Jair Bolsonaro intensificou seu projeto de golpear as instituições democráticas e impor uma ditadura. Sempre deixou claro, desde a longa carreira parlamentar, que era um adversário do Estado democrático de Direito.

No exercício da Presidência — antes ainda da pandemia — deu inúmeras declarações, no Brasil e no exterior, de simpatia para com as ditaduras e de incômodo com os limites constitucionais estabelecidos ao poder Executivo pela Constituição de 1988. Ao mesmo tempo, foi solapando o aparelho de Estado, minando o que foi edificando, com muito esforço, nos últimos trinta anos.
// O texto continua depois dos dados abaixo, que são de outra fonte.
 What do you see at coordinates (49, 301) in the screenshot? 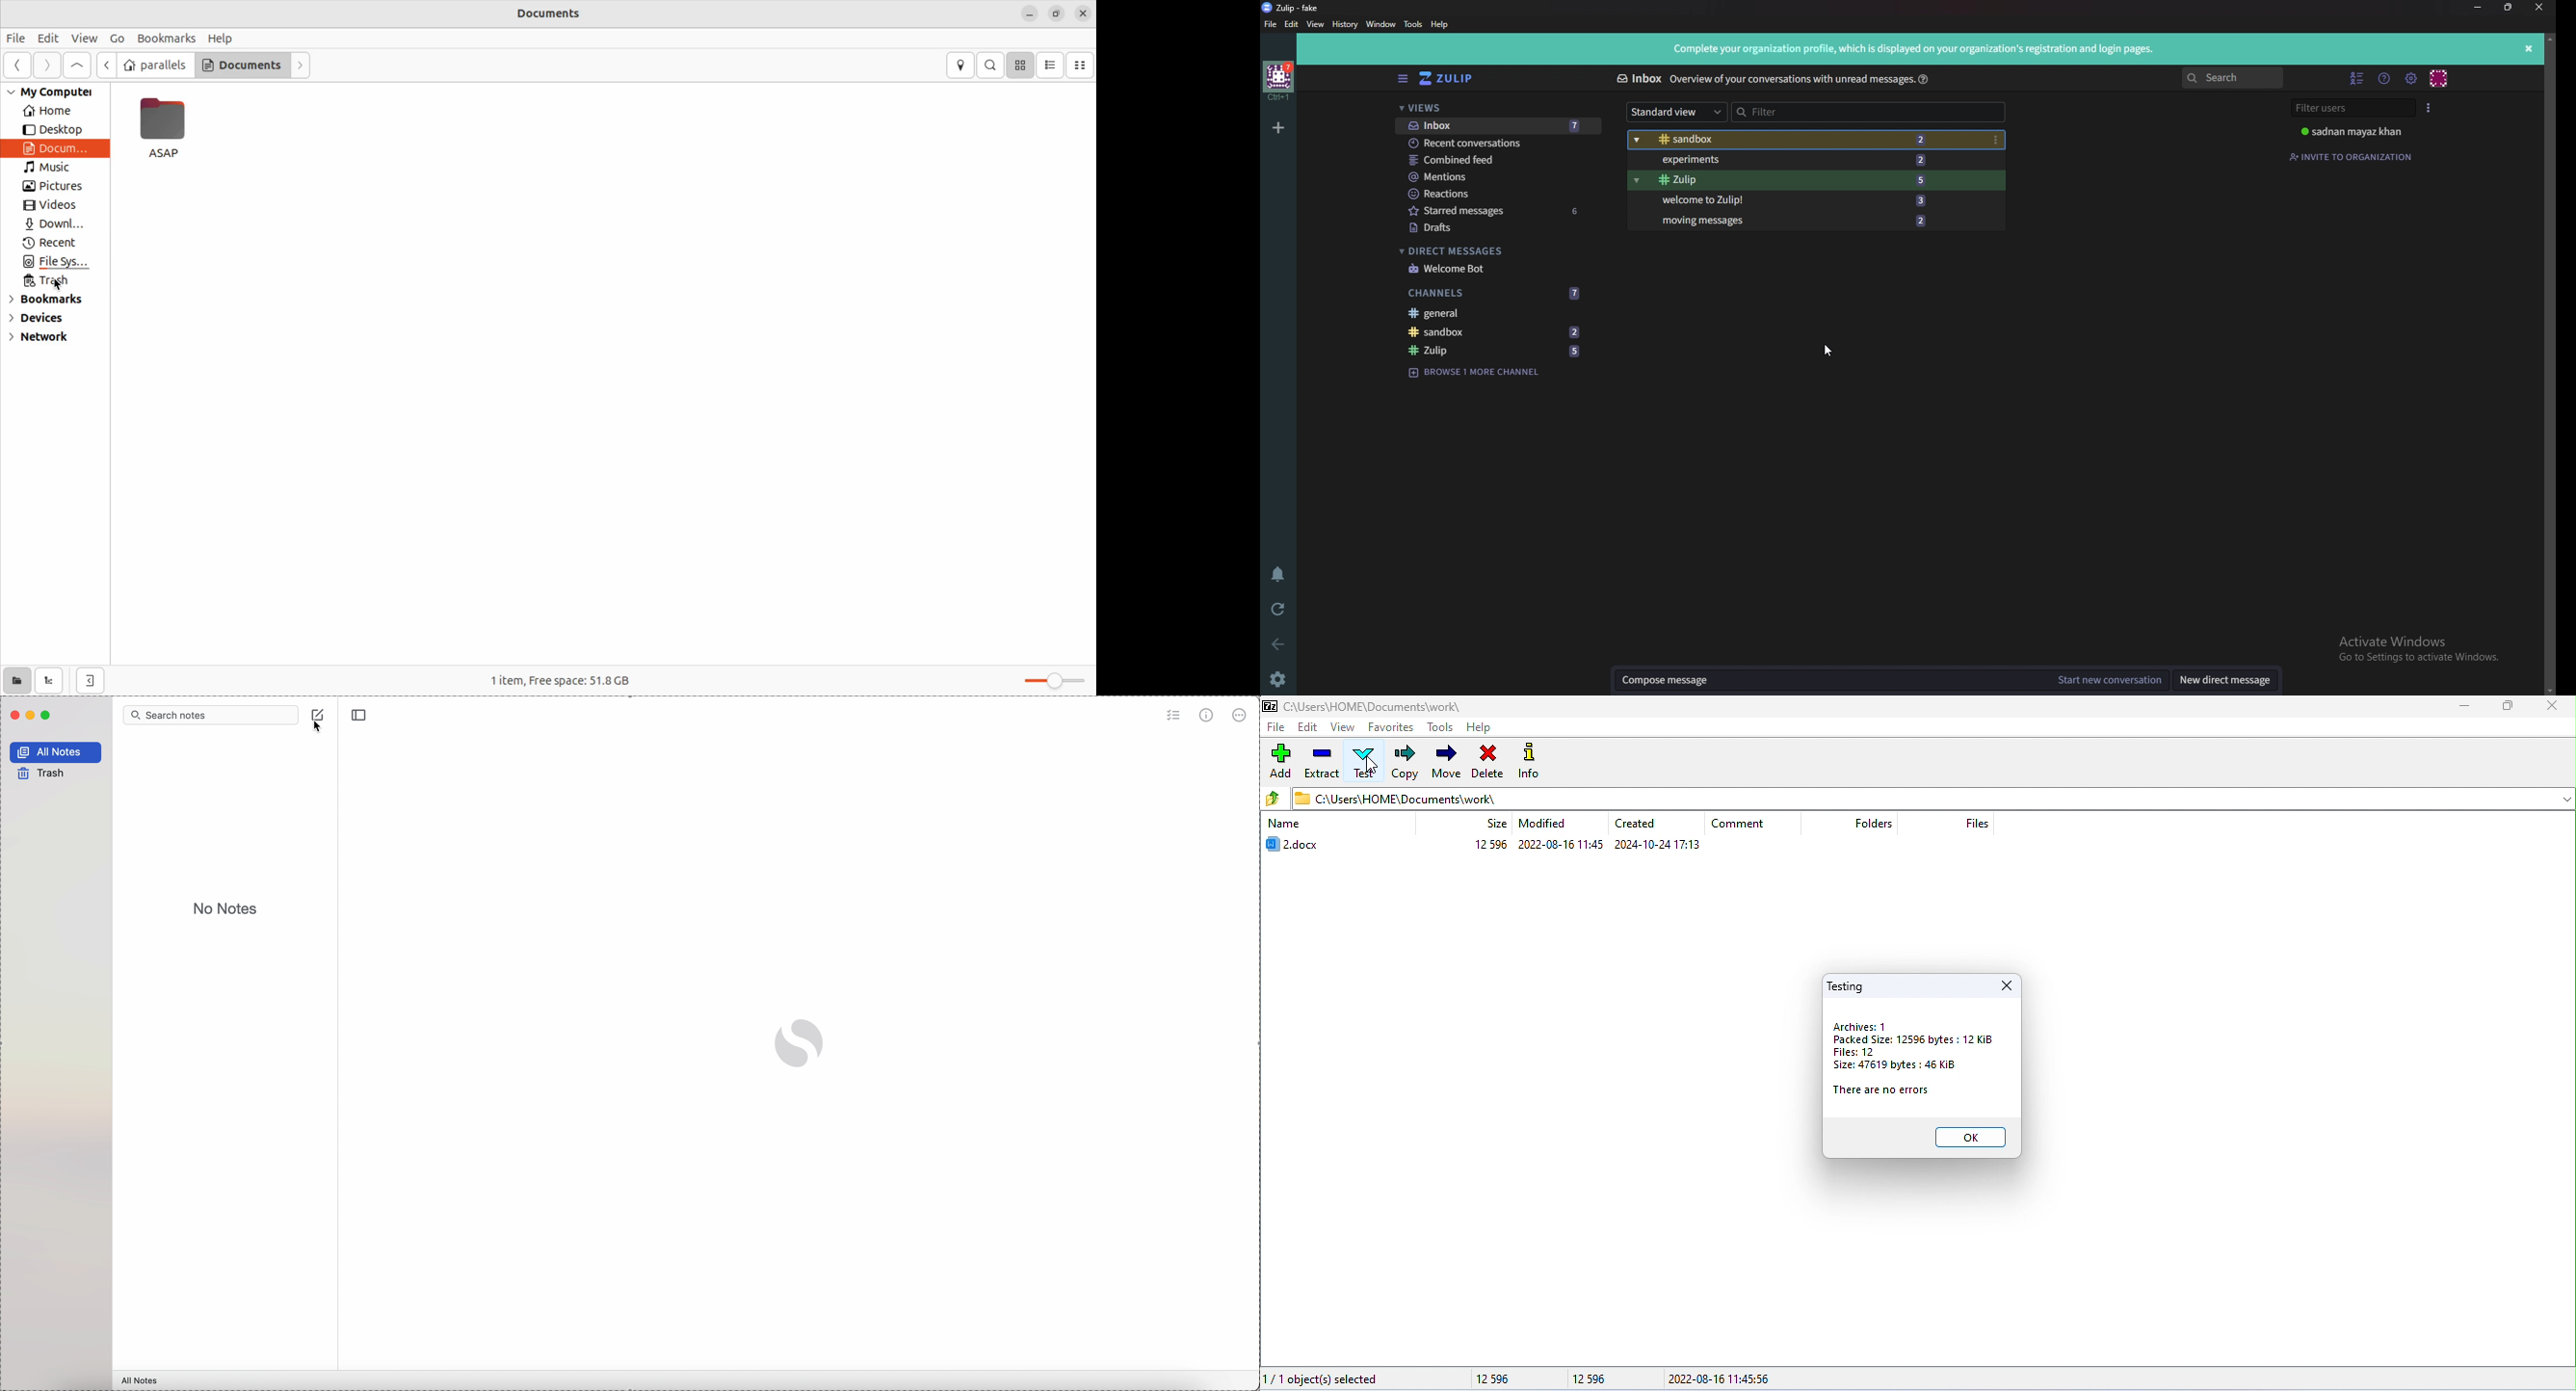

Deve ser recordado que o Brasil tem uma longa presença autoritária na esfera política. A construção de uma cultura política democrática nunca foi um elemento presente no nosso cotidiano. As veleidades autoritárias sempre estiveram presentes, mesmo em momentos de relativo funcionamento de instituições democráticas. O uso da força rondou a nossa história republicana. O golpismo foi durante décadas uma carta guardada para ser utilizada em momentos de impasses. E desde 1889 inúmeras vezes foi utilizada. O entendimento que, na democracia, é necessário conviver com a diferença, com a pluralidade, com a alternância no poder, com o respeito às instituições, nunca foi compreendido pelas elites políticas. E o povo, no seu mutismo, não compreendeu que reside na democracia a única possibilidade de enfrentamento das desigualdades sociais – isto em um dos Países mais desiguais do mundo.

O ano de 2021 está expondo de forma absolutamente transparente as contradições da democracia brasileira, suas limitações e possibilidades. Só que apresentando uma variável inexistente em outras crises da República: a pandemia. Ela está atingindo o âmago do Estado democrático de Direito. O nazifascismo bolsonarista estabeleceu na morte o foco de sua ação política. O desprezo pela existência humana atingiu o ápice. Como não há guerra externa, restou aos extremistas atacar, pelo negacionismo, os brasileiros. A carnificina sem fim é o objetivo central dos genocidas. Resistir é uma tarefa de sobrevivência nacional.

Como de hábito — e a história republicana tem vários exemplos — a reação é normalmente tardia. Mas quando vêm, chega com força e de forma surpreendente.

As primeiras grandes manifestações de rua, somadas às pesquisas de impopularidade, o agravamento da pandemia, a lenta recuperação econômica, podem interromper a matança antes que seja tarde demais.